══ EXTRAIT DU TEXTE

En fait, lors des premières années de son démarrage, fin des années 1930, l’huilerie des frères Kessi, gérée par El Hocine Kessi appelé familièrement Dda L’hocine et Hadj Mohand Bwarav. Ils ont mis à la disposition de leurs clients à cette époque-là deux chevaux pour acheminer leurs sacs d’olives des villages environnant, Tifrit Aghribs, Azazga, Fréha et autres. Au début de la guerre de Libération Nationale, les défunts Mohand Bwarav et Dda L’hocine remettaient une grande part de leurs recettes aux combattants et l’ALN pour aider la révolution. L’armée française, ayant eu vent de la collaboration a détruit complètement l’huilerie et déclare le village Tamassit Zone rouge. Par principe, les deux compères reconstruisent l’huilerie au même endroit, en 1963, juste après l’indépendance du pays. Ils la font fonctionner jusqu’au début des années 1980. Fatigués et vieillis, ils prennent leur retraite, et confient le flambeau à Dda Lounès, le père de Rabah qui y travaille jusqu’au début des années 1990. Celui-ci est contraint de mettre la clef sous le paillasson après l’introduction des huileries modernes. Mais toujours déterminés à faire revivre cette huilerie traditionnelle, ils redémarrent le travail en 2001 après quelques rénovations. Après un début timide, l’huilerie a trouvé son rythme de croisière en 2006, lors du retour de Rabah Kessi de France après cinq ans passés à Paris.

Aujourd’hui, cette huilerie emploie huit personnes et génère des revenus  pour ses propriétaires. «Nous maintenons cette méthode traditionnelle d’extraction de l’huile d’olive telle quelle. C’est notre manière de faire, mais c’est aussi et surtout à la demande de nos clients » se réjouit enfin Rabah Kessi.

════
══ DONNÉES ENREGISTRÉES

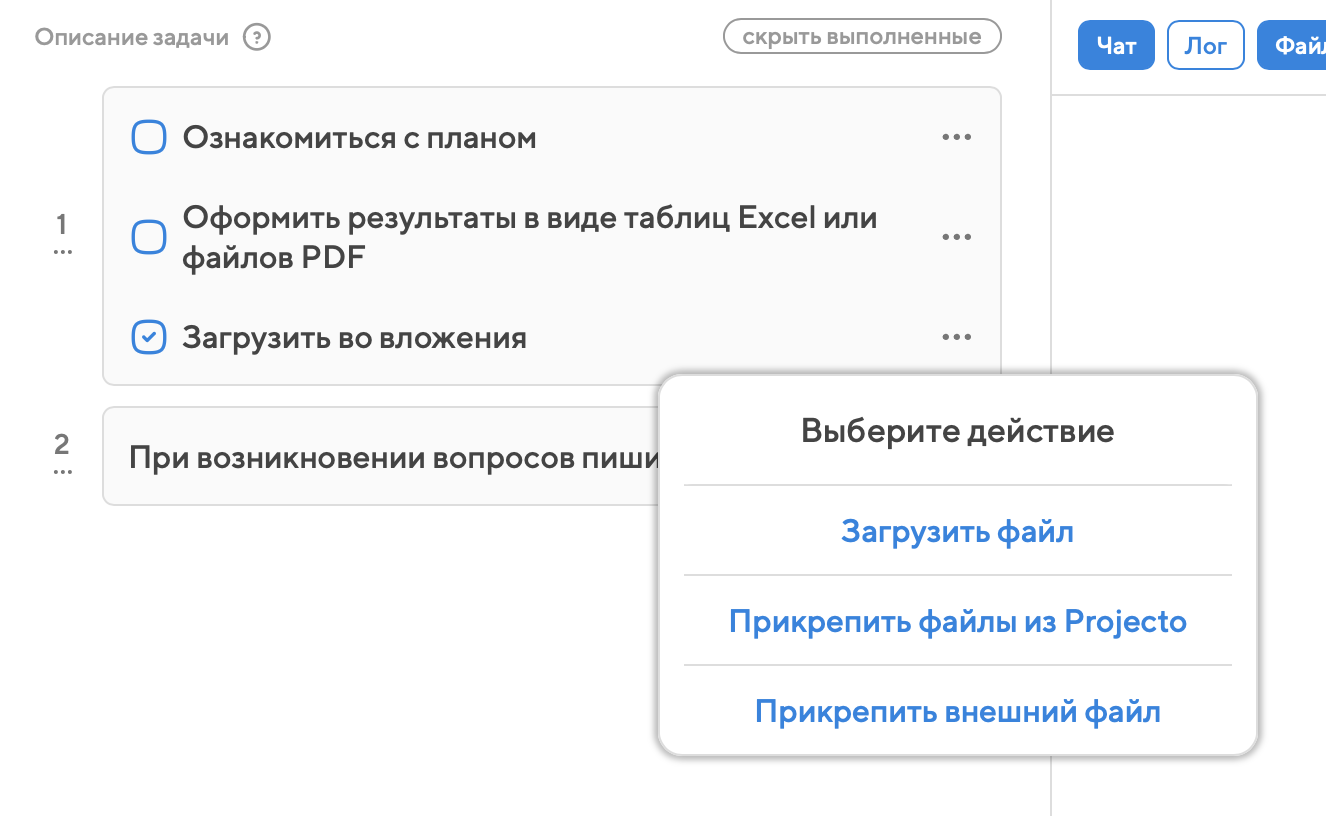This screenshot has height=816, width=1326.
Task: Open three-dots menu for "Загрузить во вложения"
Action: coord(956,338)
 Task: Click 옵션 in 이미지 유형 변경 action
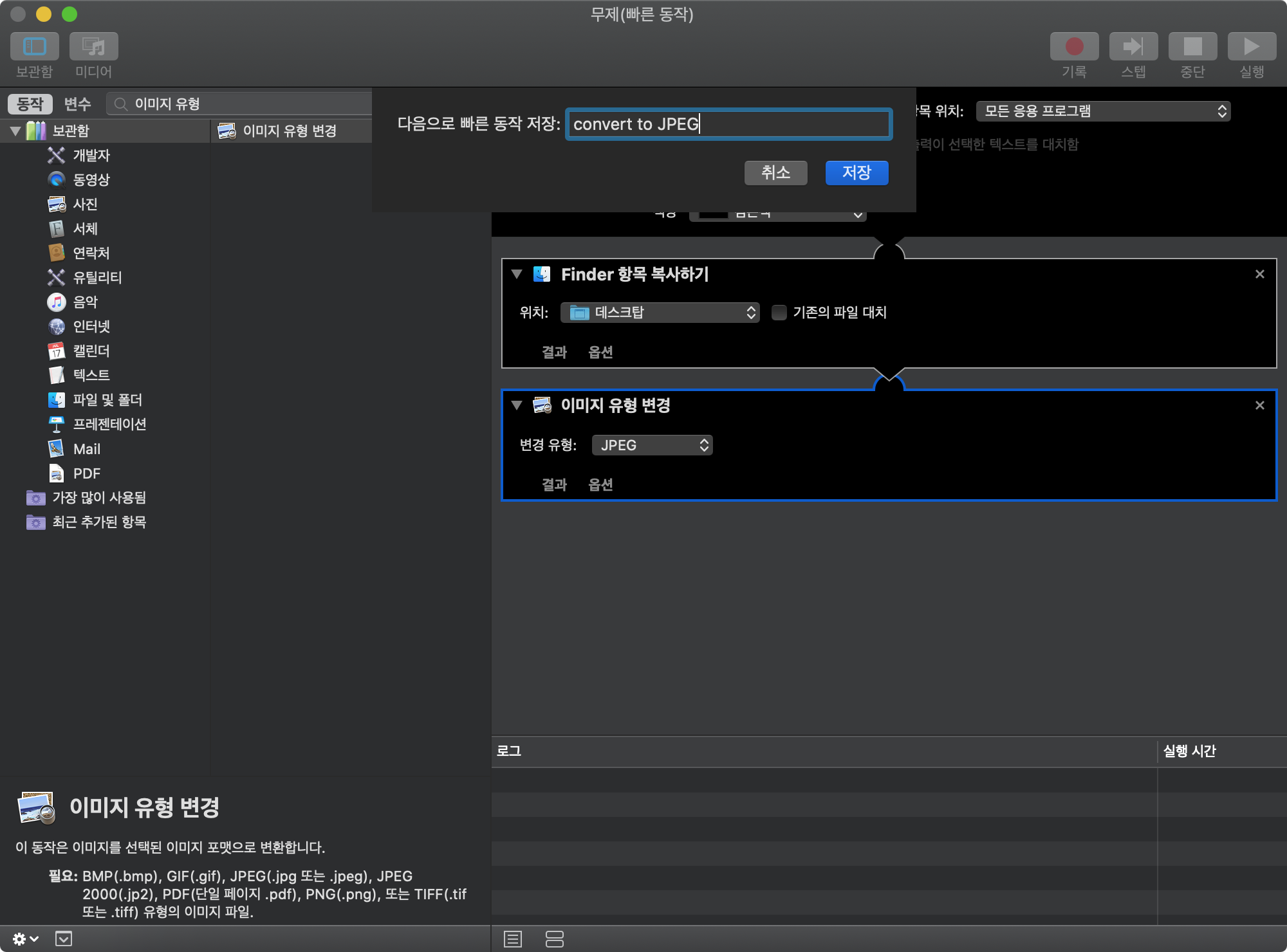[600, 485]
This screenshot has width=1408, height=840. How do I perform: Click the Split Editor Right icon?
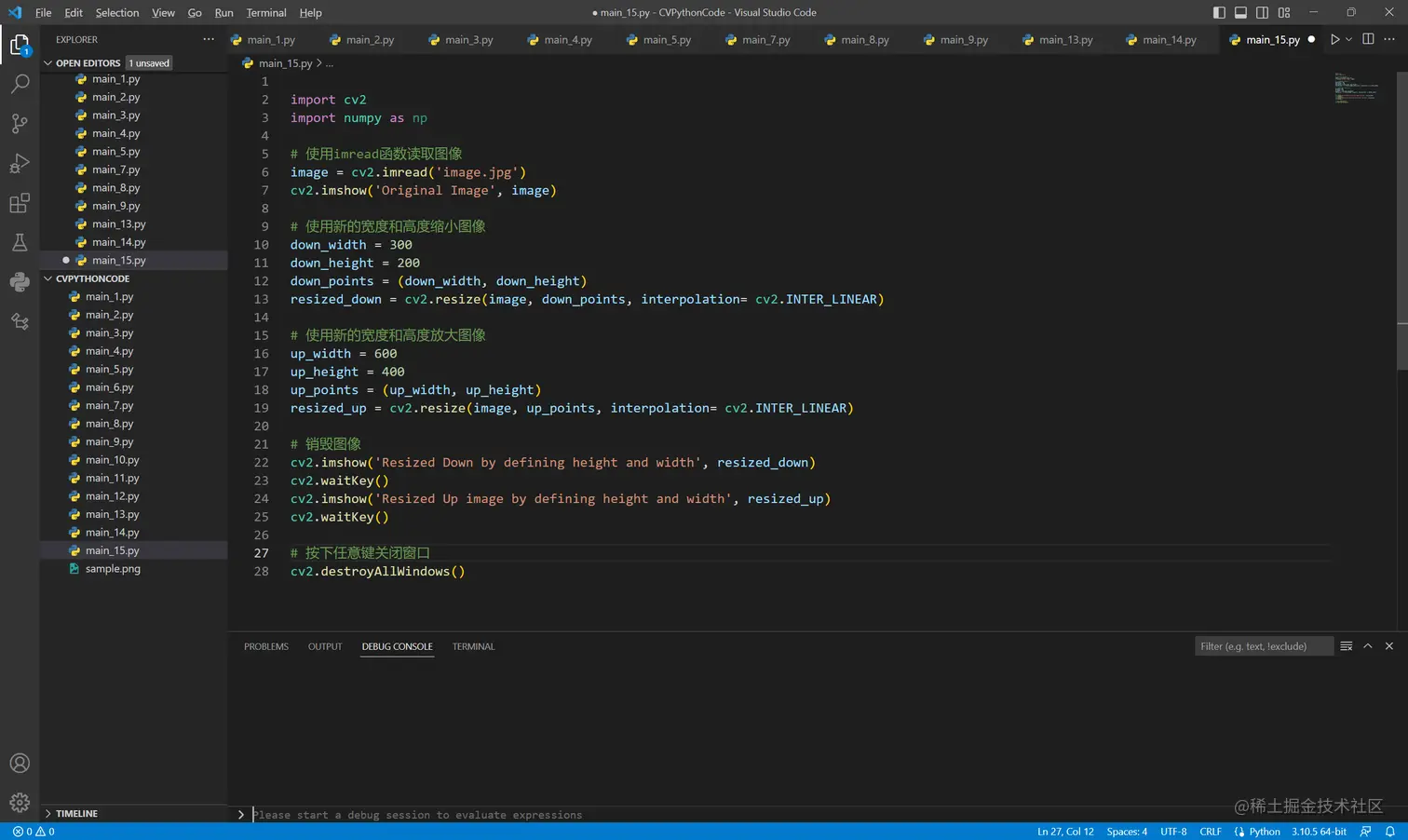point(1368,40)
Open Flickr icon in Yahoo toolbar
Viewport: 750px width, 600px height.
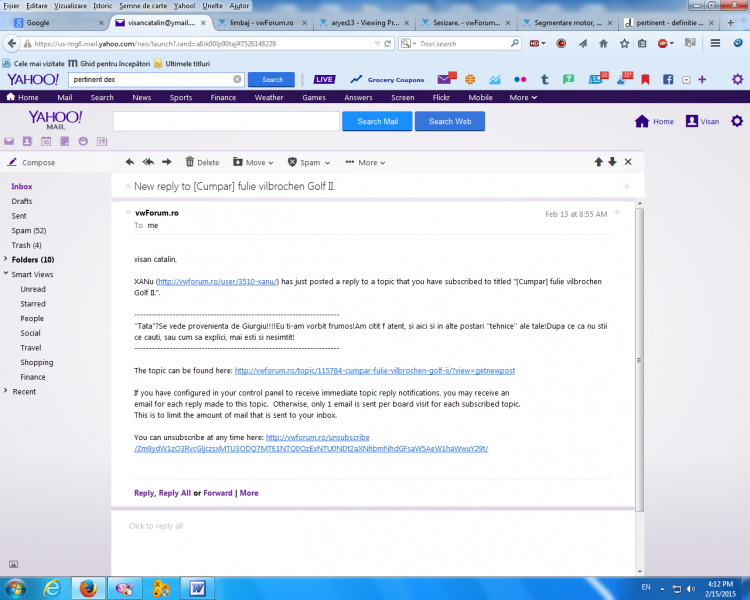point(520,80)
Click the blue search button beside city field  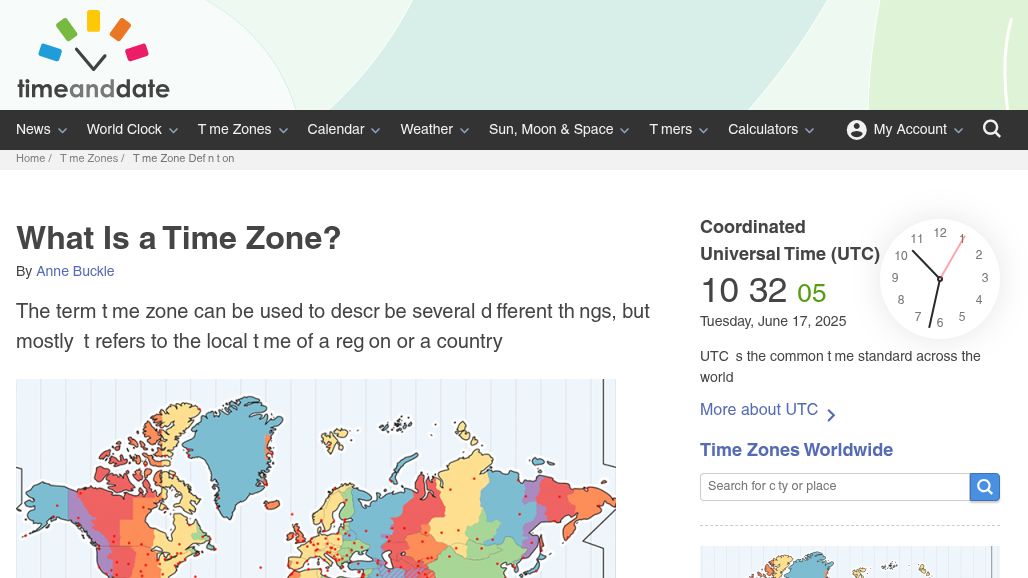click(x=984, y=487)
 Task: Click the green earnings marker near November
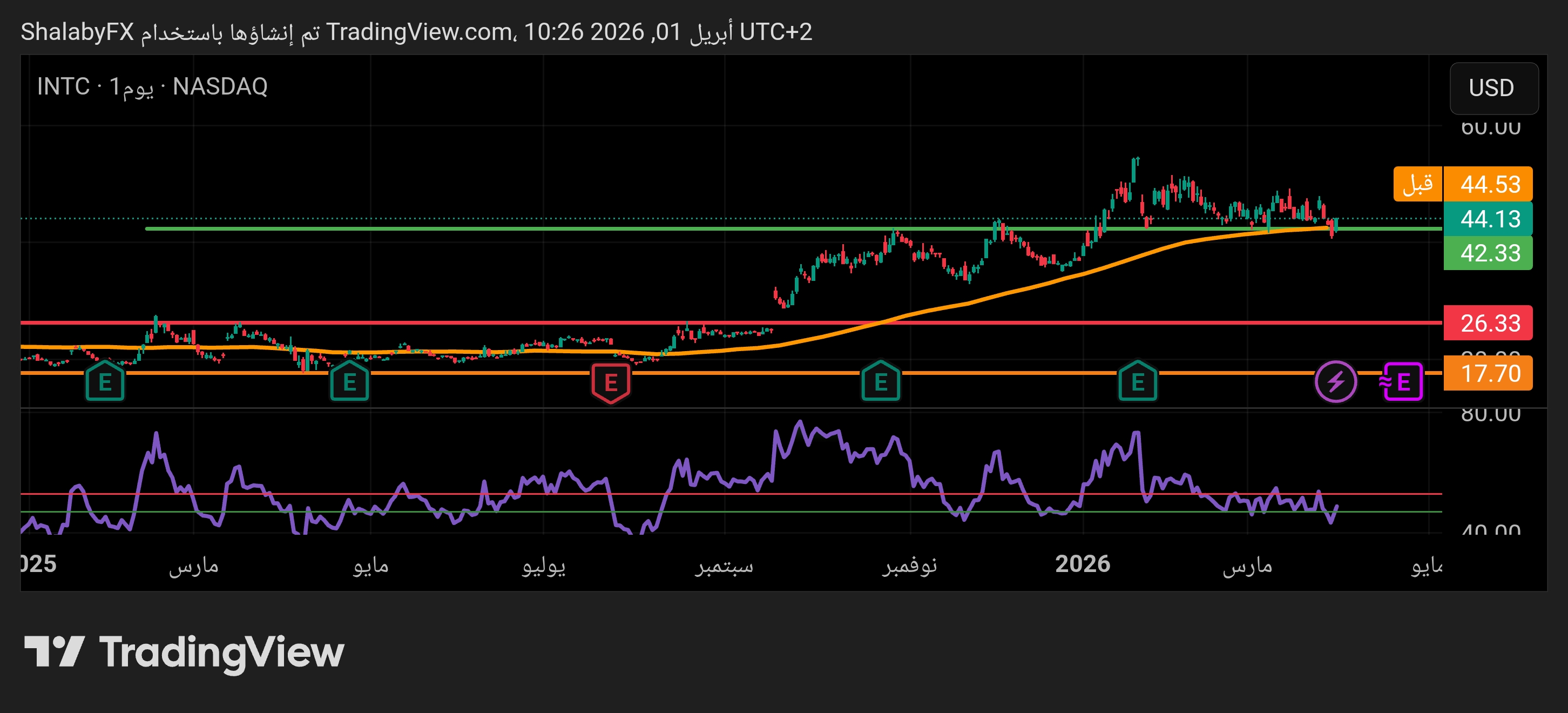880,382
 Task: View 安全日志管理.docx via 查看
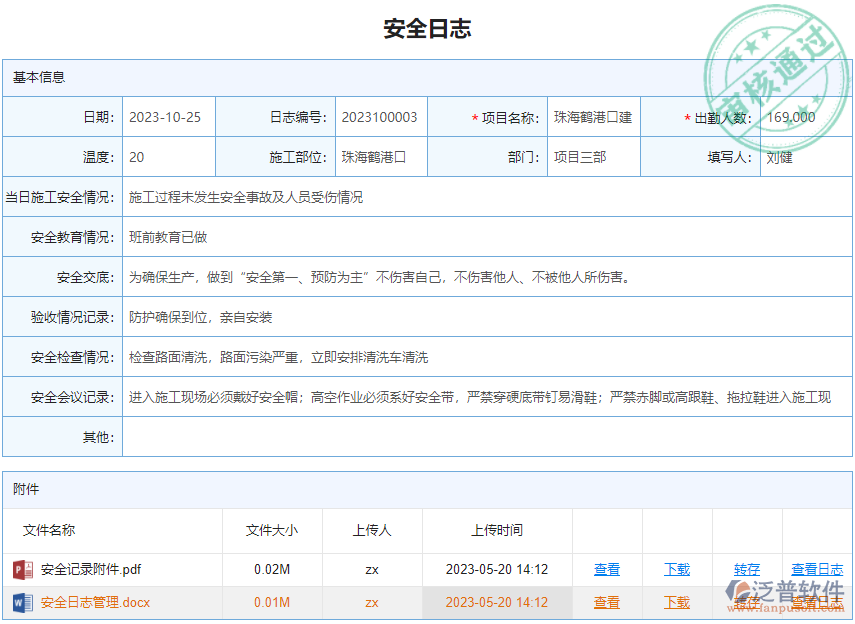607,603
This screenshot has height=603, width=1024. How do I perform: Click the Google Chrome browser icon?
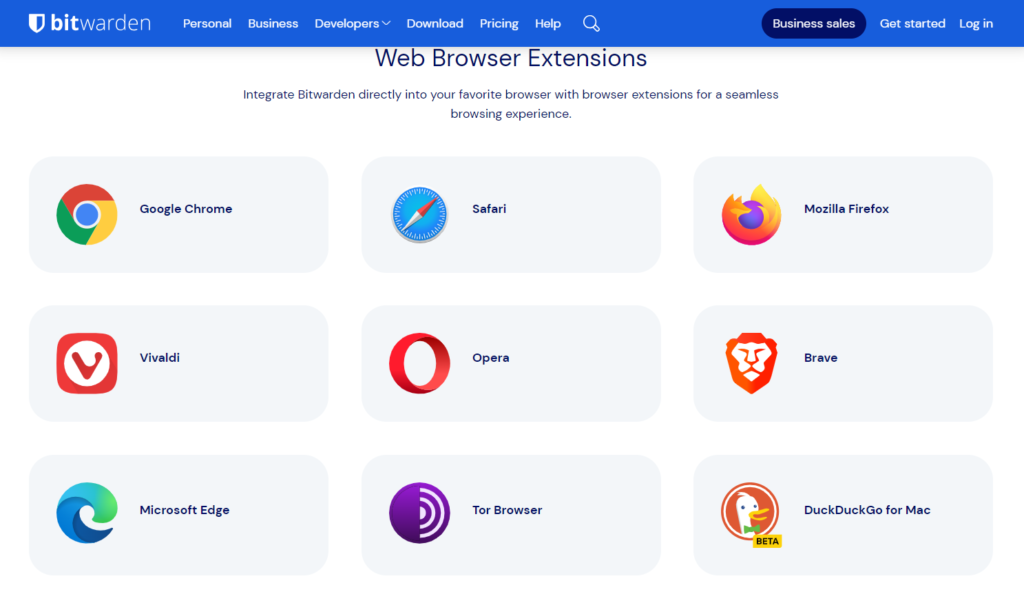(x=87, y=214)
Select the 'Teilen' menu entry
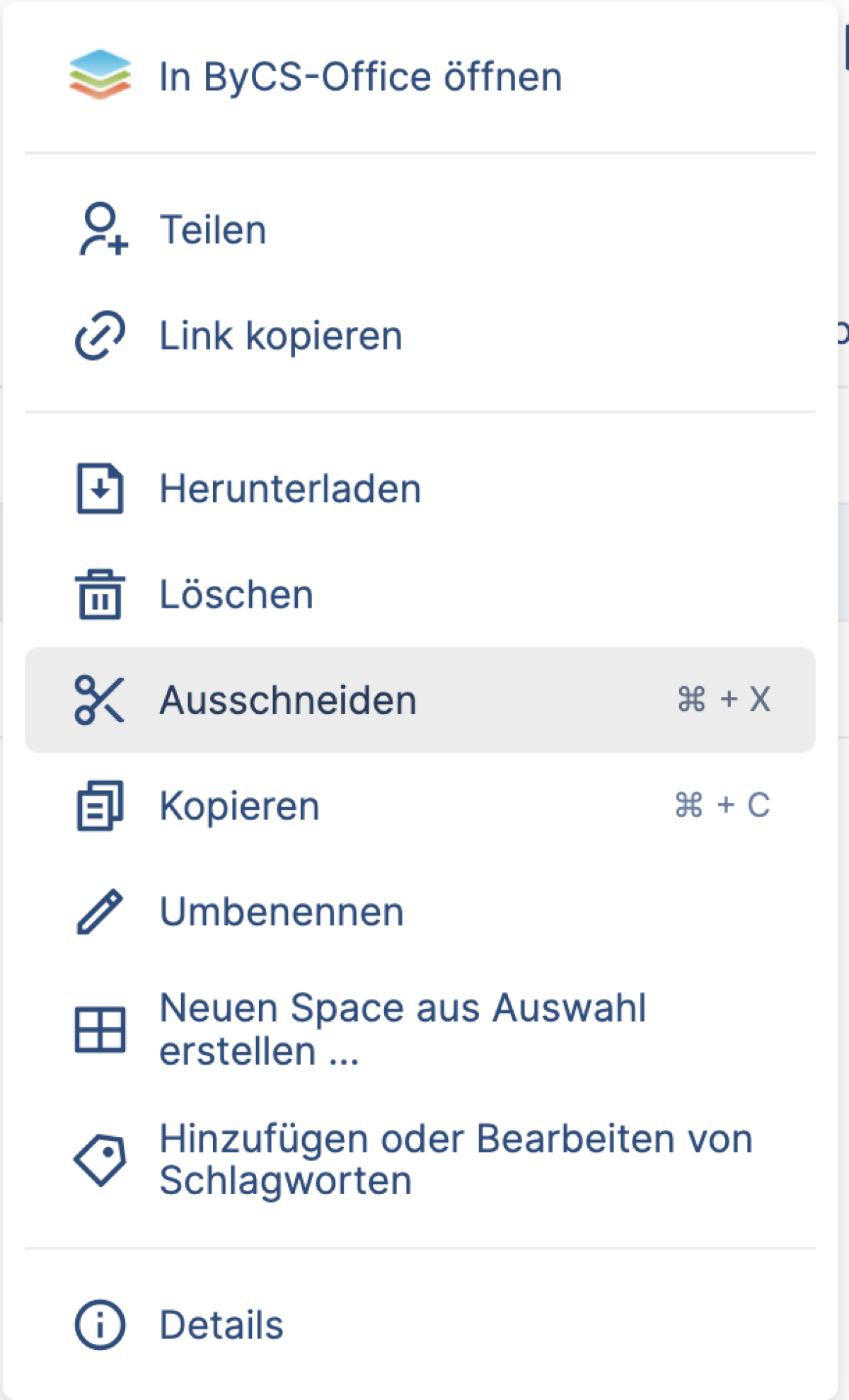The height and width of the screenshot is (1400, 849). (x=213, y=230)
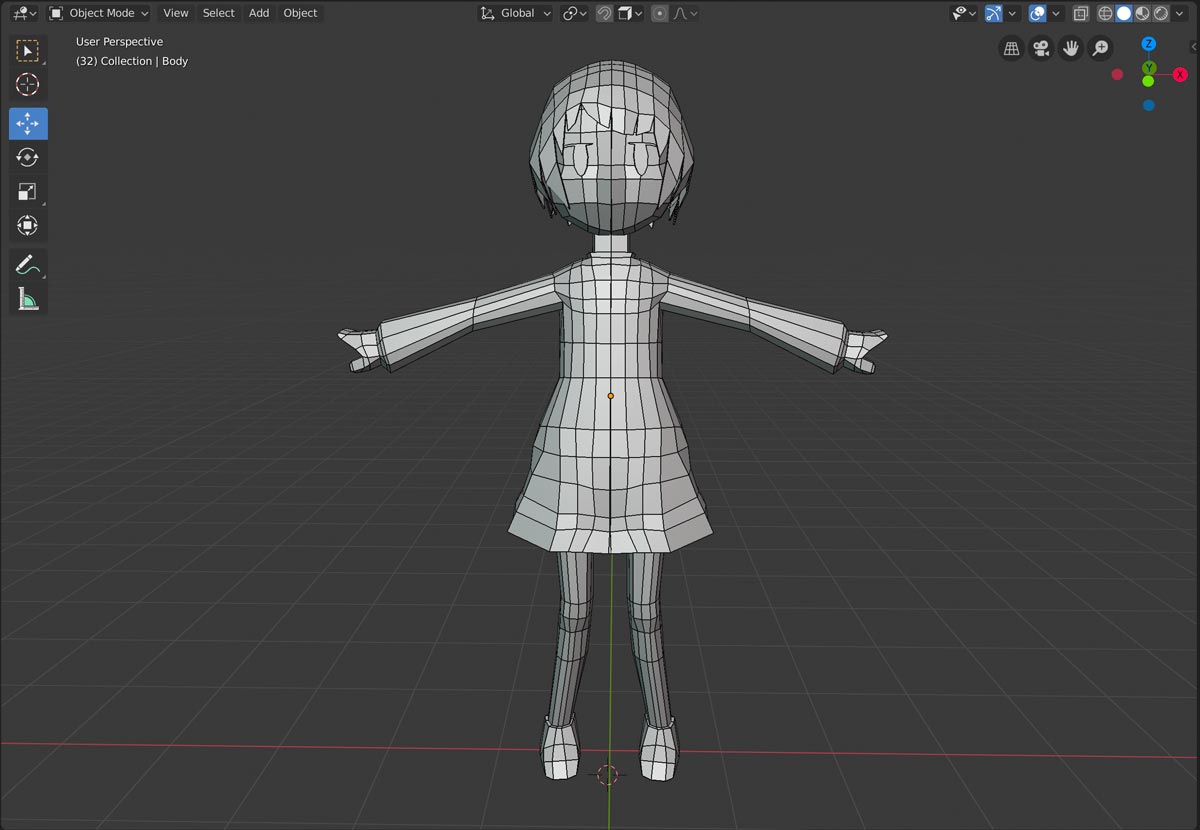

════

▶ _NATURE DE LA TÂCHE_
D'après l'extrait sur l'huilerie Kessi, en quelle année les deux frères ont-ils reconstruit l'huilerie ? Les lignes n'interviennent en rien dans cet exercice.

▶ _RÉPONSE À L'EXERCICE_
Ils l'ont reconstruite en 1963, juste après l'indépendance du pays.